Australia -- and Victoria in particular -- has an international reputation for leading the way in reducing death and serious injury from road traffic crashes.
From the shocking peak of 1970, when more than 1000 Victorians lost their lives, road deaths were reduced to fewer than 350 in 2004. The death rate has fallen from almost 31 per 100,000 persons to fewer than eight.
Until the late 1960s/early 1970s, road safety policy lacked an evidence base. But over the next decade the discipline of 'traffic safety science' emerged -- not a science in its own right but a confluence of the disciplines of epidemiology, public health, engineering, psychology, mathematics and statistics, and trauma medicine.
Traffic safety problems began to be identified and analysed, intervention options were assessed for likely effectiveness, and intervention programs were evaluated and modified. The public policy process gradually took root in the rapidly expanding base of scientific knowledge.
The Monash University Accident Research Centre was established in the second half of the 1980s as a partnership between the Victorian Government and the university to help develop an independent evidence base for preventing and controlling injury in all its settings, not just on the road.
The controversy over speed management
Injury occurs when energy impacts a human beyond the body's bio-mechanical tolerances. Injury prevention is therefore about managing the exchange of (mostly kinetic) energy between the environment and the human. Crash prevention precludes energy exchange while injury prevention is directed at minimising energy exchange in the event of a crash.
No one disputes that the higher the speed at impact, the greater the likelihood of injury. But there is robust debate over the nature of the relationship between travel speed and the risk of crash involvement.
The crashworthiness of vehicles has improved dramatically in recent years. Nevertheless there are limits on the levels of protection offered -- limits that are poorly understood by the community.
Pedestrians are the most vulnerable to injury, and the relationship between impact speed and the probability of death is dramatic.
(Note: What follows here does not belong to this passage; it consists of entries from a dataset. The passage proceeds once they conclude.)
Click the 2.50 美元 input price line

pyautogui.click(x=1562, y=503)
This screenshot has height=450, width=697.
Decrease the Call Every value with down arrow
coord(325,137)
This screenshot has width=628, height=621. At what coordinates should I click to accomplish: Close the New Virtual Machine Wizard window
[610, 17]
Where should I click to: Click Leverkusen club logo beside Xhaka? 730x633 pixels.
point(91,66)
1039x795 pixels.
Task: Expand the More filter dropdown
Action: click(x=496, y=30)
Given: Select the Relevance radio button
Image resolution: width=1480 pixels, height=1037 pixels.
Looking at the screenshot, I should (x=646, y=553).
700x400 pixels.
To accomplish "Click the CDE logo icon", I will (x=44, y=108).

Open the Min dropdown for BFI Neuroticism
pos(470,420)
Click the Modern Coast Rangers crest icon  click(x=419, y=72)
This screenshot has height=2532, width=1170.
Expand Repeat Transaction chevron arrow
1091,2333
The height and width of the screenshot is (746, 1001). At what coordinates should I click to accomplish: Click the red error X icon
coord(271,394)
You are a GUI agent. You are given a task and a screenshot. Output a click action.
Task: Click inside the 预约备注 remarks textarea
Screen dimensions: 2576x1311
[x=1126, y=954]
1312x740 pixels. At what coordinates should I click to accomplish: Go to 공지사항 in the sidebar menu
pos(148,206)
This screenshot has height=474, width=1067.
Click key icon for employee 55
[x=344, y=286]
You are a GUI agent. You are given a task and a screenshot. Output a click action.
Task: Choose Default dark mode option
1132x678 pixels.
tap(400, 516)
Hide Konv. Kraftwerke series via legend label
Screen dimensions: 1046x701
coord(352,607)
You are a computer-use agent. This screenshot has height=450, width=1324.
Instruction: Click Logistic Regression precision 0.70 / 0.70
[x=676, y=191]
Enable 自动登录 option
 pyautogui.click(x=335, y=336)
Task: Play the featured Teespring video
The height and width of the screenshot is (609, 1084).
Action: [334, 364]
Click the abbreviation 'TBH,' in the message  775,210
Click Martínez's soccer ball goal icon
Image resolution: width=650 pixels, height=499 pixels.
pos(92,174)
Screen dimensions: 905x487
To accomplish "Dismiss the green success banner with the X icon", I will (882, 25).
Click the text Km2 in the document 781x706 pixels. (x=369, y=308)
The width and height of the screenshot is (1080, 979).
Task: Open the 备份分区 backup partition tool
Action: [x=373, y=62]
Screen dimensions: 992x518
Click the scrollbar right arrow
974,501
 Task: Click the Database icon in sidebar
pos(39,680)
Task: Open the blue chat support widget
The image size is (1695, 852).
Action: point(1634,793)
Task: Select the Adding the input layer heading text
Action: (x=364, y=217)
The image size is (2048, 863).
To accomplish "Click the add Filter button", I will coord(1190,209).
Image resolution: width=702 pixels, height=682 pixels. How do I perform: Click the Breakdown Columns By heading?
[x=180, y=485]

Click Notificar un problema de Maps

Even a vehicle occupant protected by seat belts, airbags and energy-absorbing vehicle structures can only survive a frontal crash up to around 70 km/h, and only around 50 km/h if the vehicle is struck in the side, where the engineering options for energy attenuation are more difficult.
Further gains in passenger vehicle crashworthiness will occur but they will be incremental, especially as the frequency of crashes between vehicles of unequal mass increases, driven by the disparate growth in 4WDs and commercial vehicles.
The research evidence for a relationship between travel speed and crash likelihood comes principally from case-control studies.
There is no longer any doubt that an exponential relationship exists between travel speed and the probability of involvement in an injury-producing crash, though the precise form of the relative risk curve remains uncertain.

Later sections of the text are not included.